A
Consolación no le importaba tanto el dinero, pero había heredado el carácter
fuerte de su padre. Estaba consagrada a un esposo díscolo y ausente que
remarcaba la pobreza y que no hacía nada por superarse.
‒Duelen
los silencios ‒dijo doña Asunción por lo bajo‒. Vamos para la casa. Bendiciones
hija mía para ti y tu familia, especialmente para el ángel de María de la Cruz.
‒Gracias,
madre. Usted sabe de mi corazón apretado pero también de mi amor por Celestino.
Yo elegí vivir en esta llanura agreste llena de peligros porque acá está el
abrazo.
‒Me
entristeces. Pienso en los nativos y se me hiela el corazón.
‒Sabemos
defendernos.
‒¡Amémonos
hasta el más allá! ‒dijo a los gritos Dolores y escapó en dirección a la galera
con un vestido de muselina color marfil con corte debajo del busto estilo
imperio.
‒Consolación
lleva a la niña para el pueblo seguido… Yo soy la madrina y la quiero
demasiado. Prométeme que lo harás ‒exclamó Camila con un gesto de ensoñación.
Las
aristocráticas señoritas Aguirre tenían un hermano varón que se llamaba Agustín
y que vivía en ese mismo establecimiento rural. Es que era algo bohemio; una
tarde escapó de La Escalada para
acompañar, como un gaucho autóctono, a Consolación en aquella planicie
despoblada y carente de las necesidades básicas. Él criaba cerdos con postura
de capataz en los fondos del rancho mientras hacía el inventario de los bienes
y efectos.
Agustín era baqueano y rastreador, hábil en la doma y en el manejo del caballo y diestro en los trabajos relacionados con la ganadería como arreos, rodeos y yerras. Se vestía con chiripá, bota de potro y chambergo con barbijo. Usaba un cuchillo como elemento imprescindible: arma, herramienta, utensilio. Agustín iba siempre a caballo pues no era posible imaginarlo a pie.
‒Estás
completito con tu recado, lazo, boleadoras, facón y espuelas. No entiendo esa
pasión ‒le comentó Celestino debajo de los tilos al anochecer.
‒Es
que me gusta esta vida. ¿Los molesto? Porque si es así me marcho ‒respondió
Agustín algo confundido.
‒No,
hombre. Sólo que a mí me parece que escapas de don Pedro. Hoy no lo viniste a
saludar y es tu padre.
‒Es
que él tiene tan mal carácter y es capaz de arrastrarme por las bombachas hasta
el pueblo.
‒Es
cierto, por ahora se ha mantenido tranquilo, pero no sabemos por cuánto tiempo.
‒Roguemos
que se olvide que tiene un hijo varón.
‒No
creo.
‒Es
que está ocupado en casar a sus otras hijas con acaudalados señores de
apellido.
‒No
sé si lo conseguirá. Sabes que tus hermanas son señoritas difíciles. Tienen un
genio de los demonios.
‒Algunas
de ellas como Angustias, Dolores y Bernardina porque Gertrudis y Camila son dos
pedacitos de cielo.
‒Puede
ser ‒respondió Celestino incrédulo porque las veía a todas bajo el mismo manto,
repitiendo las idénticas palabras sin medir las consecuencias.
Consolación
sabía lo que eran las noches tiranas cuando bajaba los ojos y lloraba. Estaba
sola con Celestino, Agustín y la niña a merced de los aborígenes que mataban,
robaban lana y a veces se llevaban a los recién nacidos. Se aferró al esposo.

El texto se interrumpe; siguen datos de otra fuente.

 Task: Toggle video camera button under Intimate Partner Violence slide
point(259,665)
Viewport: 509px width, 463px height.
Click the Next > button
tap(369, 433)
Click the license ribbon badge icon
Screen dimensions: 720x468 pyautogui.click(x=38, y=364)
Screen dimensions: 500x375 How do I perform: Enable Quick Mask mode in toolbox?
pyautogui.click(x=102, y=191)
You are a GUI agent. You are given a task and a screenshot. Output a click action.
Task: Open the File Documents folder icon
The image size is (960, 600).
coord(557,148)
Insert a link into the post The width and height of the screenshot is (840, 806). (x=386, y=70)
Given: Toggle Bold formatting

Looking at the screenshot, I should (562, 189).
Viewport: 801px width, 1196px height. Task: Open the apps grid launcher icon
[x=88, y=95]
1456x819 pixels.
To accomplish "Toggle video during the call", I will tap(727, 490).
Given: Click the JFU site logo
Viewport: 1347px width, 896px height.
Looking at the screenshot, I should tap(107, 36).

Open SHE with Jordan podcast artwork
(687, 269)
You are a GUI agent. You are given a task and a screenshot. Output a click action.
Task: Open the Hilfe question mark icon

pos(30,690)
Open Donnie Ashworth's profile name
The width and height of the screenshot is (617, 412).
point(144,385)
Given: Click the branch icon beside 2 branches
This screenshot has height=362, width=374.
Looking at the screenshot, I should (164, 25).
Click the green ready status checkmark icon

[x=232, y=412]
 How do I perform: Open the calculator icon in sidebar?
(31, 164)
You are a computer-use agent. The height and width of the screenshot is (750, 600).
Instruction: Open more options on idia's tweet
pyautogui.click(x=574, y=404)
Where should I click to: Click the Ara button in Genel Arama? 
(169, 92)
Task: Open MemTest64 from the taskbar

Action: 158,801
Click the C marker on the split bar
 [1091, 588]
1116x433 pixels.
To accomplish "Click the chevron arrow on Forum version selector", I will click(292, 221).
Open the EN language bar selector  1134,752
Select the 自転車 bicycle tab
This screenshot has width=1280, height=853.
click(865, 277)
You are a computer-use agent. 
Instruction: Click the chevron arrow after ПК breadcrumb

Él iba delante de sus propios pasos, en desventaja, en medio de la niebla de su
incapacidad. Eran como un mismo ser dividido, se adivinaban los pensamientos sin
proponérselo. Sabían de incomprensiones cotidianas y de odios instantáneos y
fugaces. Se amaban sin excesos porque sabían que se hallaban en la otra orilla.
‒¿Por
qué te alejas cuando viene mi familia de visita?
‒Es
que tu padre tiene tan poca tolerancia. No soporta a quien piensa diferente.
‒Es
que está muy mayor.
‒Eso
no tiene nada que ver. Yo lo veo vital y autoritario. Incapaz de asumir algún
error y de tener un poco de humildad.
‒Debemos
acostumbrarnos a convivir con él y mis hermanas porque seguramente ahora
vendrán más seguido a la chacra.
‒Lo
raro es que no pregunta por Agustín.
‒Sí.
Nunca lo quiso, no sé… Mejor para él.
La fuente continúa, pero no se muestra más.